All Products
Search
Document Center

Realtime Compute for Apache Flink:Develop PyFlink jobs

Last Updated:Mar 26, 2026

Develop, debug, and deploy PyFlink jobs on Realtime Compute for Apache Flink. This guide covers environment setup, API selection, user-defined functions (UDFs), connector configuration, debugging, and deployment.

For a complete walkthrough, see Quick start with PyFlink jobs.

Prerequisites

Before you begin, make sure you have:

Constraints and limits

Constraint Details
Flink version Apache Flink 1.13 and later
JDK compatibility JDK 8 and JDK 11 only; make sure third-party JARs are compatible
Scala compatibility VVR 4.x: Scala 2.11 only; VVR 6.x and later: Scala 2.12 only
Pre-installed Python libraries Includes pandas, NumPy, and PyArrow. For the full list, see Pre-installed software packages
Built-in connectors Available in VVR 11.2 and later

Set up your local environment

Match the Python version

The Python version in your local environment must match the one pre-installed in your target Ververica Runtime (VVR) engine:

  • VVR earlier than 8.0.11: Python 3.7.9

  • VVR 8.0.11 and later: Python 3.9.21

Check your current Python version:

python --version

If the version does not match, install the required version or use a tool such as pyenv to manage multiple Python versions.

Install PyFlink

Install PyFlink with a version that matches the Apache Flink version in your target VVR engine. For example, if your deployment uses vvr-8.0.9-flink-1.17, install:

pip install apache-flink==1.17.2

The version pattern is: vvr-X.X.X-flink-Y.YY maps to apache-flink==Y.YY.*.

Choose an API

PyFlink supports Table API/SQL and DataStream API. Table API/SQL is strongly recommended for most use cases:

Criterion Table API/SQL DataStream API
Performance Execution plans run entirely in the JVM after optimization Per-record serialization and deserialization between JVM and Python adds significant overhead
Connector support Full support for connectors, data formats, and window functions Limited
Community priority Prioritized by the Apache Flink community Lower priority

Use DataStream API only when SQL cannot express your complex custom logic.

Set up your project

The recommended project structure:

my-flink-python-project/
├── my_job.py                # Main job file
├── udfs.py                  # User-defined functions (optional)
├── requirements.txt         # Third-party Python dependencies (optional)
└── config.properties        # Configuration file (optional)

Manage dependencies

To use custom Python virtual environments, third-party Python packages, JARs, or data files in PyFlink jobs, see Use Python dependencies.

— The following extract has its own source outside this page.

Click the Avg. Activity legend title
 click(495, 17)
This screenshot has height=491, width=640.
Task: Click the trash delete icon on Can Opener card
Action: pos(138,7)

Write user-defined functions

The following example shows a user-defined scalar function (UDSF) that masks sensitive data in phone numbers:

from pyflink.table import DataTypes
from pyflink.table.udf import udf

@udf(result_type=DataTypes.STRING())
def mask_phone(phone: str):
    """Mask phone number: keep the first three and last four digits; replace middle digits with ****."""
    if phone is None or len(phone) != 11:
        return phone
    return phone[:3] + '****' + phone[7:]

Register the UDF in a SQL job:

CREATE TEMPORARY FUNCTION mask_phone AS 'udfs.mask_phone' LANGUAGE PYTHON;
INSERT INTO sink_table
SELECT name, mask_phone(phone) AS masked_phone
FROM source_table;

To register, update, or delete UDFs, see Manage user-defined functions (UDFs).

Configure connectors

Connectors let your PyFlink job read from and write to external systems. For supported connectors, see Supported connectors.

  1. Log on to the Realtime Compute for Apache Flink console.

  2. Click Console in the Actions column of the target workspace.

  3. In the left navigation pane, click Artifacts.

  4. Click Upload Artifact, and select the Python package for the target connector. Download official Python packages for Flink connectors from the connector list.

  5. On the O\&M \> Deployments page, click Create Deployment \> Python Job, select the connector package in Additional Dependencies, configure the other parameters, and deploy the job.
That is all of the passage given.